The Truth About Luck?

Apple Creek Whitetails Photo

Luck has been in my corner since day I shot my first whitetail buck.

I was extraordinarily lucky to be born in Idaho into a lower-middle class family with six children.

I was lucky enough to have parents, who worked hard for very little money, which has given me a good work ethic.

I was lucky to grow up in a time when hunting was a necessity, not a luxury. And boy was I lucky to have went to grade school with patches on my knees.

I’ve also been lucky to make friends with some of the best hunters in America. Lucky to have a father that would rather be hunting or fishing than at work.

What about your luck? Have you lucked out and been fortunate to have gone through similar struggles? Have you been given the inspiration to hunt harder than ever?

I can only hope you’ve been as lucky as I have over the years. And the old saying is true, you know, “The harder I work, the luckier I get”.

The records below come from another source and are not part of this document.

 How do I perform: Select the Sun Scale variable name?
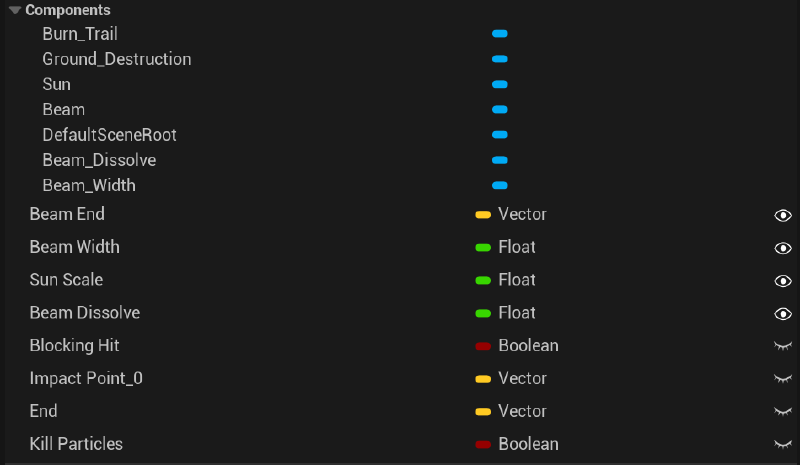coord(66,280)
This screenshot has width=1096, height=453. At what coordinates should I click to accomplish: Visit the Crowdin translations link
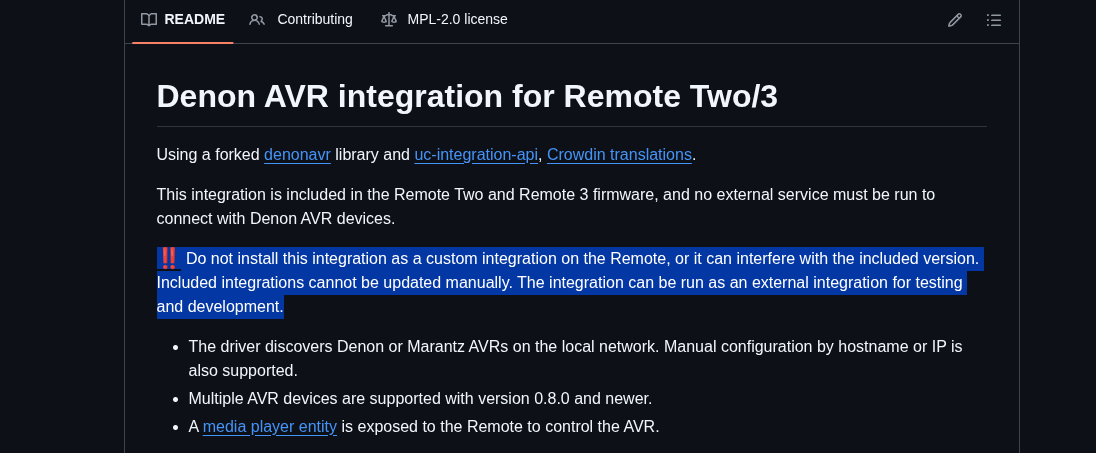(619, 155)
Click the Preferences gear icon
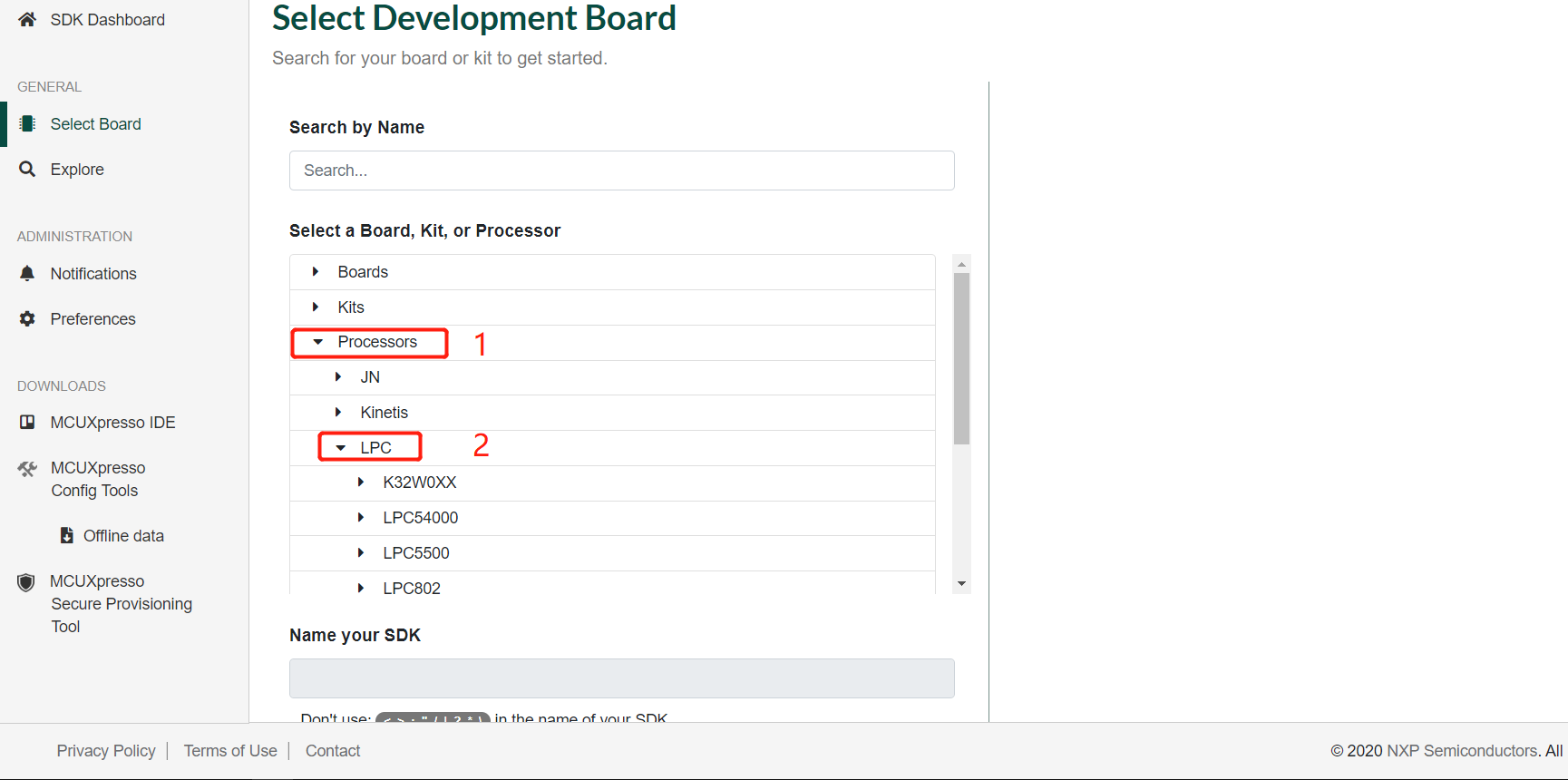 click(27, 319)
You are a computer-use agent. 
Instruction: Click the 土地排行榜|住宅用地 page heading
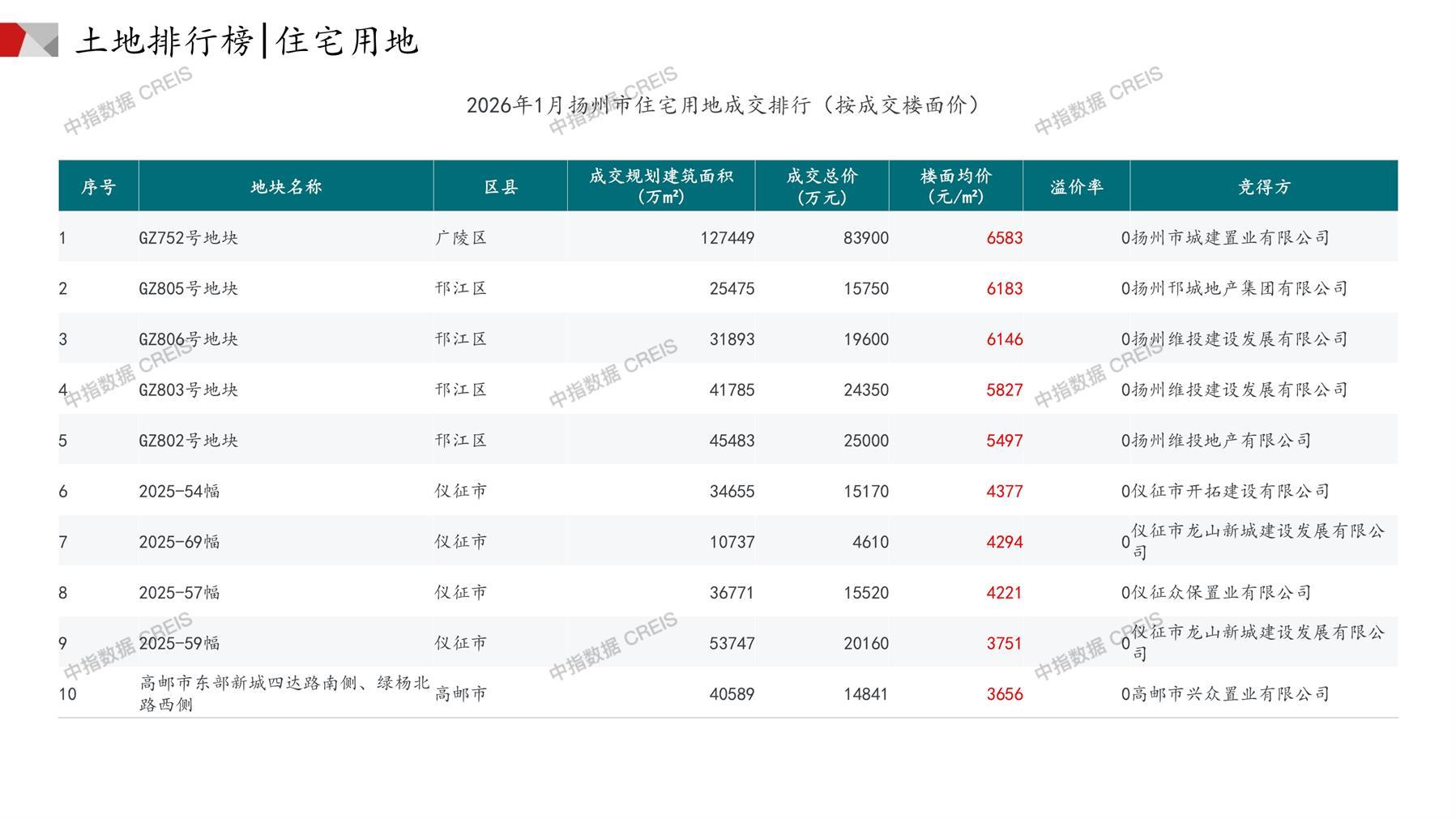click(x=247, y=40)
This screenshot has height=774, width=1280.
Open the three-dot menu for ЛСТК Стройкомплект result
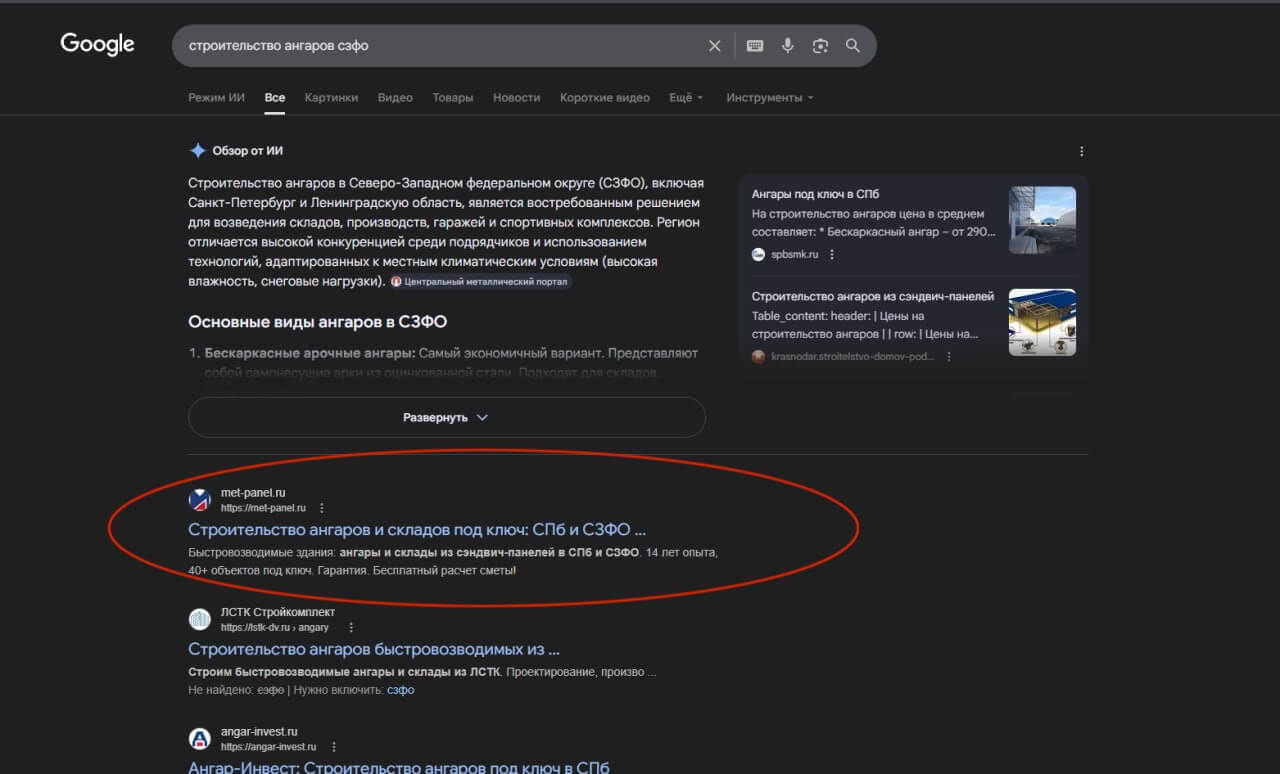click(x=350, y=626)
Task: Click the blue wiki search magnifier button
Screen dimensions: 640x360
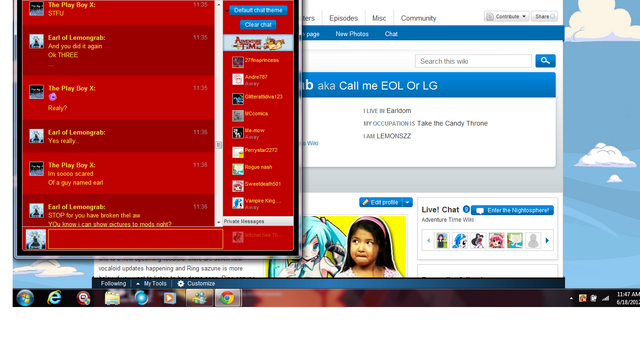Action: (x=545, y=61)
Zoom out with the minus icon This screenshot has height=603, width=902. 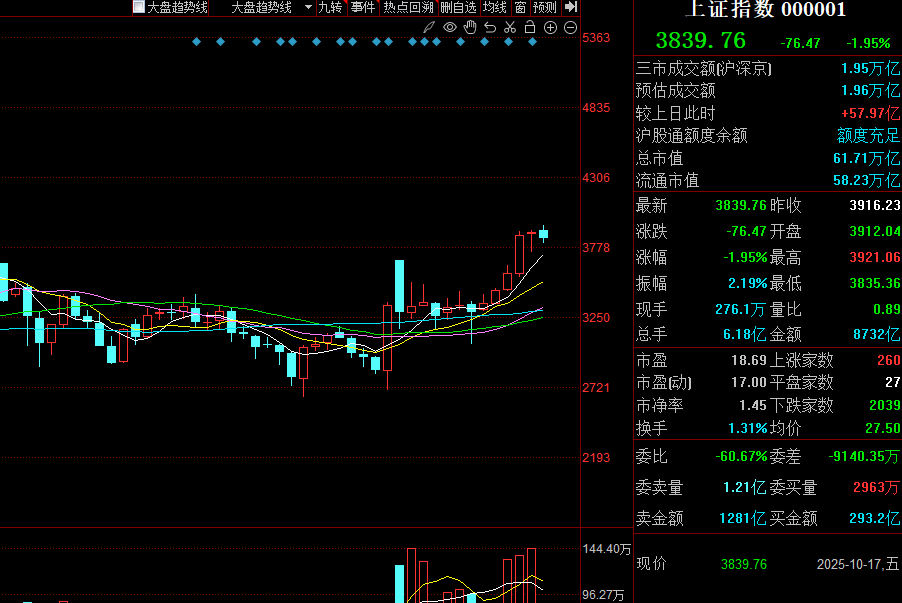point(569,27)
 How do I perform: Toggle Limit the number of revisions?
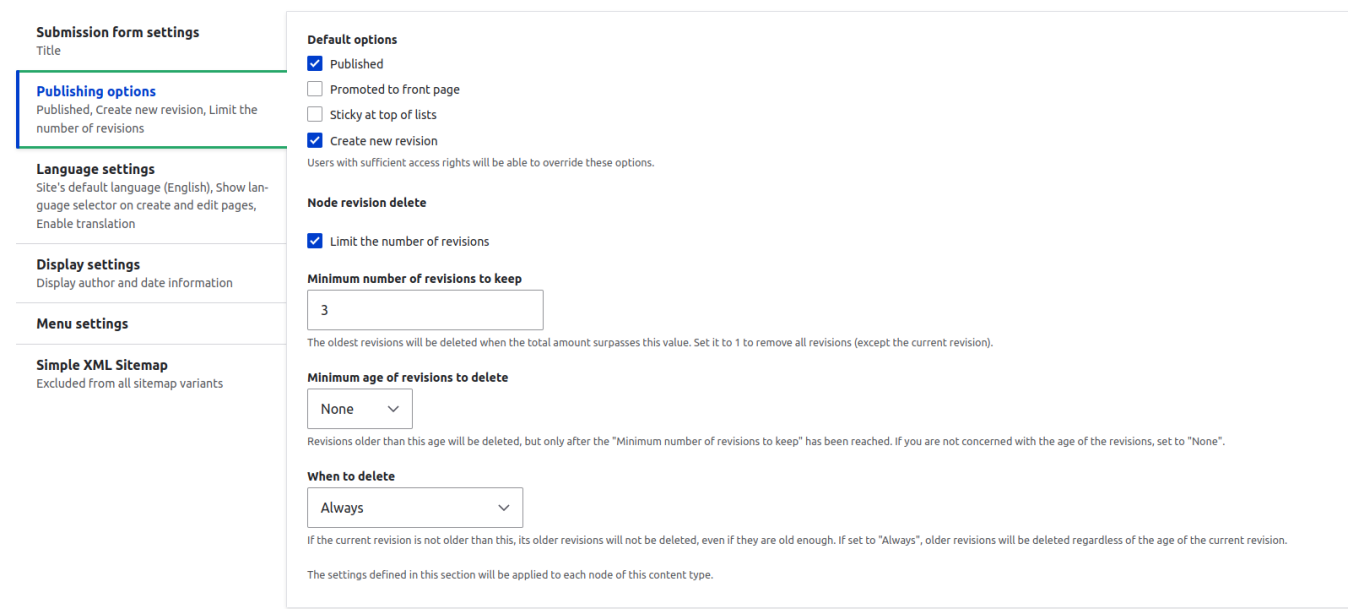[x=315, y=241]
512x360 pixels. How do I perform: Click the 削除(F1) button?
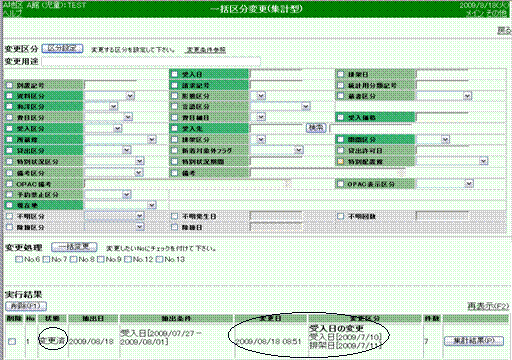coord(26,306)
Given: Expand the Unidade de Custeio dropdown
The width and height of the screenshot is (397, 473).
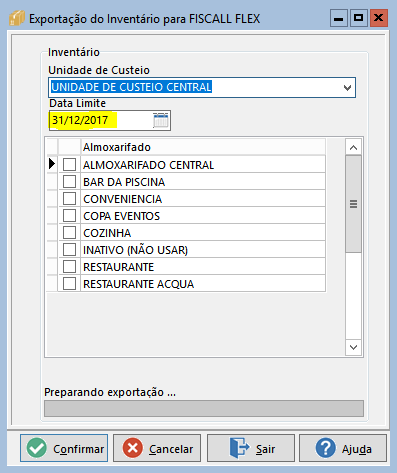Looking at the screenshot, I should (347, 88).
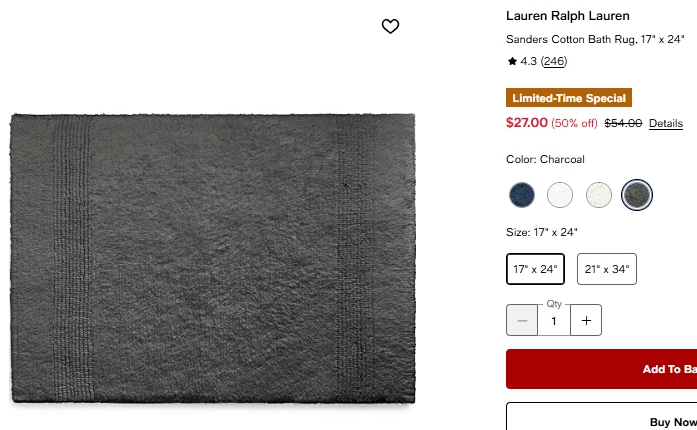Select the navy blue color swatch
Screen dimensions: 697x430
click(x=521, y=195)
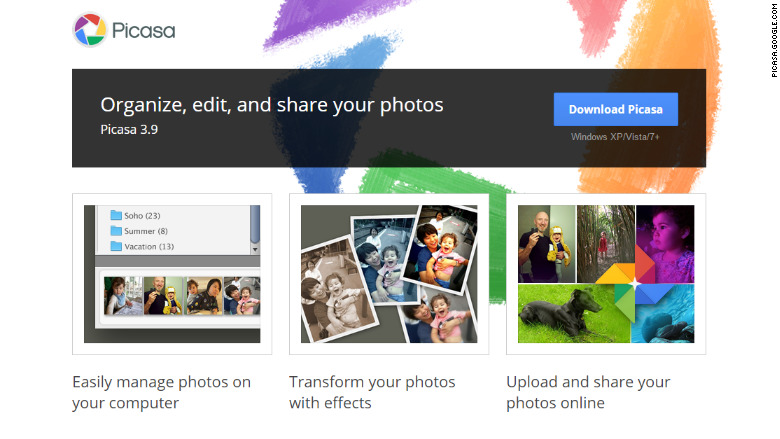
Task: Click the 'Transform your photos with effects' caption
Action: tap(372, 392)
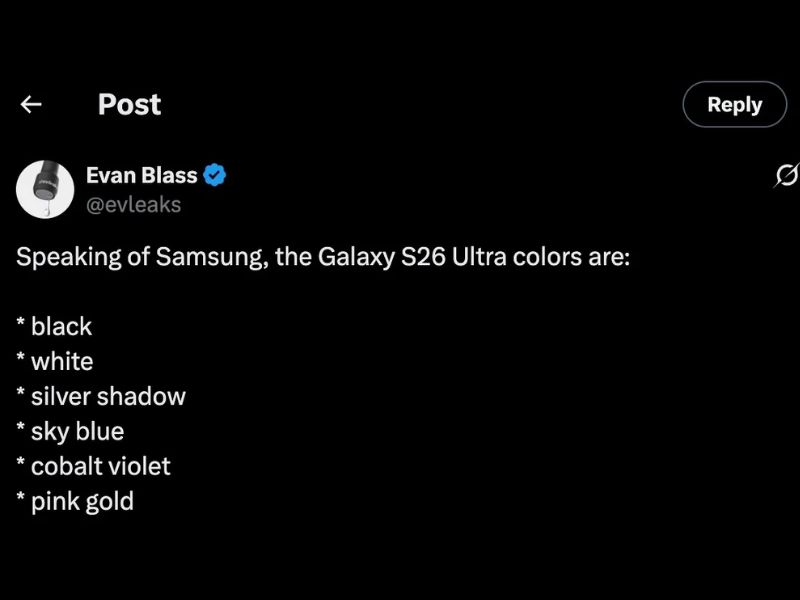800x600 pixels.
Task: Select the Post label at the top
Action: pyautogui.click(x=128, y=104)
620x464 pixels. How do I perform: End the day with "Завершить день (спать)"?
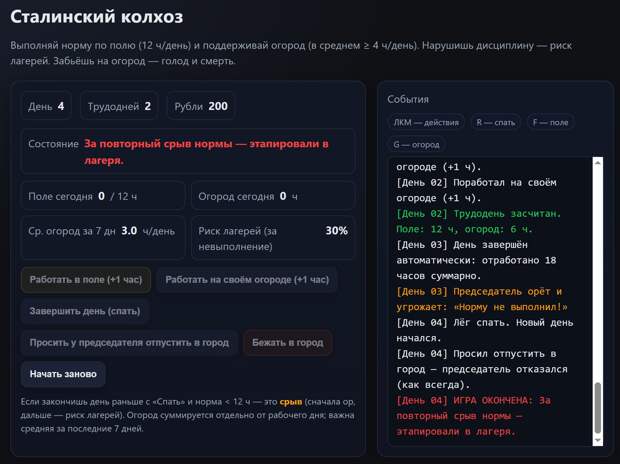coord(86,311)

You can greatly increase your luck by learning from my mistakes and getting a copy of my book, Buck Naked.

Jim

Make the buck hear more than one deer

Apple Creek Whitetail Photograph

During the rut it’s natural for a buck to hear the sounds of more than one deer. After all it takes two to tango. I like to carry one grunt call and two different bleat calls with me while hunting. This gives the illusion of there being more than one receptive doe in the area. Giving least three bleats to every grunt has worked best for me. Remember does don’t estrous bleat to sound their receptiveness, they bleat when they are trying to flee an overly aggressive buck.
In the end the tool that takes most deer is patience.
Jim

http://jimcollyer.com/

Aggressive Calling Rarely Works

Apple Creek Whitetails Photo

Overly aggressive calling has saved more bucks lives than just about anything else. Aggressive calling is only used when bucks are a long ways off. The buck has to hear your call in order to respond.
If a good buck is responding to your call, shut-up. If he stops or hesitates, try a few subtle calls. A few doe bleats will often get a buck that is hung-up to begin to move in your direction again. Don’t get forceful with your calling until all else has failed.
Jim

http://jimcollyer.com/

Don’t Call in Open Areas

Apple Creek Whitetails Photo

If you don’t have a decoy, calling where the buck can see everything is useless. You have to give the buck a reason why he can’t see the deer that’s calling, or he won’t be comfortable coming in. Always take full advantage of the cover and vegetation in your area.

Jim

http://jimcollyer.com/

Dress for Success

Apple Creek Whitetails Photo

Invest in hunting clothes that will keep you comfortable. A good camouflage pattern won’t help you if you’re freezing your buns off. I prefer to dress in layers. This way I can remove layers to keep from overheating and add layers when I ’m not moving.

Jim

http://jimcollyer.com/

Find the Feed and Find the Bucks

Photo courtesy of Apple Creek Whitetails

Some areas look deer-ish, but if the food is absent, the deer will be too. Mast is a key to fall hunting.

Acorns, berries, and other mast corps will draw the deer. . Later in the fall deer often turn towards browse and feed heavily on leaves and stems from such ash, maple, wild rose, and snow berry. Remember deer food doesn’t always look like food to you. Learning which native plants the deer prefer in your area will improve your odds for success. A tell-tale sign deer are feeding in an area is the presence of fresh droppings.

Jim

http://jimcollyer.com/

Summer Scouting

Photo courtesy of Apple Creek Whitetails

Summer is one of the best times to scout for trophy bucks. The bucks are very visible while feeding in the early morning and late evening. Being able to pattern the bucks movement will greatly increase your chances come opening day.
Alfalfa and beans are great summer food sources. It’s best to drive by these fields just before dark. Try to stay at least two to three hundred yards from the deer. You don’t want to spook them before the season starts. The bucks will be in bachelor groups and any scouting done now will only be effective if you can hunt before they shed their velvet. After the first week of September the bucks will separate, start looking at other food sources, or feed after dark.
Jim

Get Comfortable

Photo courtesy of Apple Creek Whitetails

Make sure your stand is a comfortable one. Be ready to sit for long periods of time-two hours or more- without any noticeable movement. A deer’s eyes are geared to pick up movement. If you can’t sit still your chances are greatly diminished.

Jim

http://jimcollyer.com/

Always Assume a Buck is Nearby

Photo courtesy of Apple Creek Whitetails

When calling deer, always assume a buck is nearby. Hunters are always looking for that buck to come charging in, but this doesn’t happen very often. Normally the largest bucks sneak in silently downwind of your location. Always make sure you have a good shooting lane downwind from your stand.

Jim

http://jimcollyer.com/

Don’t Give Up on Mid-day Hunting

Photo courtesy of Apple Creek Whitetails

Most hunters are gone by 11:00 am, and most of the deer know this. A mature buck will often get out of his bed and feed for a few minutes around mid-day. This is an excellent time to catch a buck feeding or looking for does. Staying in the stand will produce more opportunities than eating lunch.